Но те, кто за этой сомнительной поэзией не видят в Горьком знаменательного явления общественного, жизненного, — ошибаются еще гораздо больше тех, кто видит в нем великого поэта. В произведениях Горького нет искусства; в них есть то, что едва ли менее ценно, чем самое высокое искусство: жизнь, правдивейший подлинник жизни, кусок, вырванный из жизни с телом и кровью. И, как во всем очень живом, подлинном, тут есть своя нечаянная красота, безобразная, хаотическая, но могущественная, своя эстетика, жестокая, превратная, для поклонников чистого искусства неприемлемая, но для любителей жизни обаятельная. Все эти «бывшие люди», похожие на дьяволов в рисунках великого Гойя, — до ужаса реальны, если не внешней, то внутренней реальностью: пусть таких людей нет в действительности, но они могут быть, они будут. Это вещие видения вещей души. «С подлинным души моей верно», — подписался Горький под одним из своих произведений и мог бы подписаться под всеми.
Чутье, как всегда, не обмануло толпу. В Горьком она обратила внимание на то, что в высшей степени достойно внимания. Может быть, не поняла, как следует, и даже поняла, как не следует, но если и преувеличила, то недаром: дыма было больше, чем огня; но был и огонь; тут, в самом деле, загорелось что-то опасным огнем.
Горький заслужил свою славу: он открыл новые, неведомые страны, новый материк духовного мира; он первый и единственный, по всей вероятности, неповторимый в своей области. При входе в ту «страну тьмы и тени смертной», которая называется босячеством, навсегда останется начертанным имя Горького.
Чехов — законный наследник великой русской литературы. Если он получил не все наследство, а только часть, то в этой части сумел отделить золото от посторонних примесей, и велик или мал оставшийся слиток, но золото в нем такой чистоты, как ни у одного из прежних, быть может, более великих, писателей, кроме Пушкина.
Отличительное свойство русской поэзии — простоту, естественность, отсутствие всякого условного пафоса и напряжения, то, что Гоголь называл «беспорывностью русской природы», — Чехов довел до последних возможных пределов, так что идти дальше некуда. Тут последний великий художник русского слова сходится с первым, конец русской литературы — с ее началом, Чехов — с Пушкиным.

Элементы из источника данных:
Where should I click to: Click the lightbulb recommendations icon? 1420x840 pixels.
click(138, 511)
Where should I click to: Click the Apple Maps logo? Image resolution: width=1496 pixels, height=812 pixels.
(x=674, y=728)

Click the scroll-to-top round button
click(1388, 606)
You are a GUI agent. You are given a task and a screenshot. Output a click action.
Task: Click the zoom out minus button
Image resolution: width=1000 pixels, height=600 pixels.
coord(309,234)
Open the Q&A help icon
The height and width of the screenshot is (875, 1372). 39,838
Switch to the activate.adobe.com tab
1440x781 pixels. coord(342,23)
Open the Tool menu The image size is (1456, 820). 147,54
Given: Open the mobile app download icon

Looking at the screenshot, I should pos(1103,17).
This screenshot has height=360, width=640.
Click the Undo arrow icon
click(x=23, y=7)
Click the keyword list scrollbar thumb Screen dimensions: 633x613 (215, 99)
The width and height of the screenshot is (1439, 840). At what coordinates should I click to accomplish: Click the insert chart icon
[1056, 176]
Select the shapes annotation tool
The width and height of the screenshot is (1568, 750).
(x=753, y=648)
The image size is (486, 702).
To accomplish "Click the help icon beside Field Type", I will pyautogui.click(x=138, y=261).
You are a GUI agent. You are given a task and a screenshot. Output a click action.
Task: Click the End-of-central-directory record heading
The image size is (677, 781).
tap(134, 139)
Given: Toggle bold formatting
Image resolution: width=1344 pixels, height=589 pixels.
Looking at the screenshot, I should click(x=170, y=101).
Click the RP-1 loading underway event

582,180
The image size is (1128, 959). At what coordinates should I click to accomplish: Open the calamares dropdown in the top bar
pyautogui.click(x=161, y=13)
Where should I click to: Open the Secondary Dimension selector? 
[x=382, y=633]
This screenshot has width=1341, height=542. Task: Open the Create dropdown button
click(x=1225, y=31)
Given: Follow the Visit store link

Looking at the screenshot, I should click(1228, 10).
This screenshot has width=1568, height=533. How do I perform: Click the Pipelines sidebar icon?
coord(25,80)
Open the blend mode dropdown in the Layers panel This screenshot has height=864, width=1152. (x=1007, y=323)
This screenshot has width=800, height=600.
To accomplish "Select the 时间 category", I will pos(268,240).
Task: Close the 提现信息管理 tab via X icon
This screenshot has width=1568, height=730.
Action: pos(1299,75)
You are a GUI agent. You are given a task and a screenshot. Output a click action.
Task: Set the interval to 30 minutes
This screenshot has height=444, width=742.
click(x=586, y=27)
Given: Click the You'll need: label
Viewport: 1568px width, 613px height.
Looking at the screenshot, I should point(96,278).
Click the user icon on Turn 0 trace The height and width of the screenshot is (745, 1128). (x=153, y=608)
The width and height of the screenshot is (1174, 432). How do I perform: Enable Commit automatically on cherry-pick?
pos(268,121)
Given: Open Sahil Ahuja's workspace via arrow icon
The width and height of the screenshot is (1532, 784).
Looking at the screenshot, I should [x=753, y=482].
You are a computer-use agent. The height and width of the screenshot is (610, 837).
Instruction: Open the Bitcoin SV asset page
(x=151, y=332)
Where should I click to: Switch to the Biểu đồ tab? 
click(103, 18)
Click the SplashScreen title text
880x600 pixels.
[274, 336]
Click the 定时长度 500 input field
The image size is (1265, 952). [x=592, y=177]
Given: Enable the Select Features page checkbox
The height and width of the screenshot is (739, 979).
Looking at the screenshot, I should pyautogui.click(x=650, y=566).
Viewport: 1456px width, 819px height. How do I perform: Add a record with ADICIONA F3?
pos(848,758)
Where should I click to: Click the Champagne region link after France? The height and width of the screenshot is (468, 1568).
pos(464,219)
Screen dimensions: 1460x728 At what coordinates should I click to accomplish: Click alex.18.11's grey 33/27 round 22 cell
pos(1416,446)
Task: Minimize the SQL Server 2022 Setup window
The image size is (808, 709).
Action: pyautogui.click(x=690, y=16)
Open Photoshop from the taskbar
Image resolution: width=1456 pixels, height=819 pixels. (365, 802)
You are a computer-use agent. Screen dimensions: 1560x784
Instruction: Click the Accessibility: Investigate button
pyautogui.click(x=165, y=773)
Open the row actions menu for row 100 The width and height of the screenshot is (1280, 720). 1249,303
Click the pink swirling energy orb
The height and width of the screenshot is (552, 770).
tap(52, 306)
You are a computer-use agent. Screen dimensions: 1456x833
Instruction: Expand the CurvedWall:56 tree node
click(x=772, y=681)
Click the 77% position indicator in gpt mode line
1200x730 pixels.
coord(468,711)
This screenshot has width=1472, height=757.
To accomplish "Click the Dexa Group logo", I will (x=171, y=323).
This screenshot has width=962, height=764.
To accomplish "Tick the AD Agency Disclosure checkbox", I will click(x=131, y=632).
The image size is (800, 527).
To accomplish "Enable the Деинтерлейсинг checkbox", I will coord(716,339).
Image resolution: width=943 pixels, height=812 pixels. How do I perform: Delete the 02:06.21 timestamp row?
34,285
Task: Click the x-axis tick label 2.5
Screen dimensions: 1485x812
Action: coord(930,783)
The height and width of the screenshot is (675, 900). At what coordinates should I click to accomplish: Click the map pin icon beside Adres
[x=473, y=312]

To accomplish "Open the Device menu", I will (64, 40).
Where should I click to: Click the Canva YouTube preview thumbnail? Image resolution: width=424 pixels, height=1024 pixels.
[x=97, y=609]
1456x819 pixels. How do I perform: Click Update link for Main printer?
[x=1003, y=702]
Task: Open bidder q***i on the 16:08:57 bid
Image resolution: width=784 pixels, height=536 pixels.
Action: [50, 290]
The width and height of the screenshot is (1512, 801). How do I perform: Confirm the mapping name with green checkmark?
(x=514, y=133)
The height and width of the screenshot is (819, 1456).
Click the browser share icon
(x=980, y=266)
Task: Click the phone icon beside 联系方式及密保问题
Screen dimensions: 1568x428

Короткое задание: Допишите следующую часть текста о Горьком и Чехове, начав сразу после его последнего предложения.

Итоговый результат:
Чехов проще Тургенева, который жертвует иногда простой красоте или красивости; проще Достоевского, который должен пройти последнюю сложность, чтобы достигнуть последней простоты; проще Л. Толстого, который иногда слишком старается быть простым.
Простота Чехова такова, что от нее порой становится жутко: кажется, еще шаг по этому пути — и конец искусству, конец самой жизни; простота будет пустота — небытие; так просто, что как будто и нет ничего, и надо пристально вглядываться, чтобы увидеть в этом почти ничего — все.
Чехов никогда не возвышает голоса. Ни одного лишнего, громкого слова. Он говорит о самом святом и страшном так же просто, как о самом обыкновенном, житейском; о любви и о смерти — так же спокойно, как о лучшем способе «закусывать рюмку водки соленым рыжиком». Он всегда спокоен, или всегда кажется спокойным. Чем внутри взволнованнее, тем снаружи спокойнее; чем сильнее чувство, тем тише слова. Бесконечная сдержанность, бесконечная стыдливость — та «возвышенная стыдливость страдания», которую Тютчев заметил в русской природе:
Ущерб, изнеможенье и во всем
Та кроткая улыбка увяданья,
Что в существе разумном мы зовем
Возвышенной стыдливостью страданья.
Говоря однажды о том, как следует описывать природу, Чехов заметил:
— Недавно я прочел одно гимназическое сочинение на тему — описание моря. Сочинение состояло из трех слов: «Море было большое». По-моему, превосходно!
Все описания природы у Чехова напоминают это сочинение из трех слов. Чтобы после всего, что говорилось о море, вспомнить самое первое и главное впечатление — простое величие, — надо быть дикарем, ребенком или гениальным художником. Глядя на природу, Чехов никогда не забывает, что «море было большое».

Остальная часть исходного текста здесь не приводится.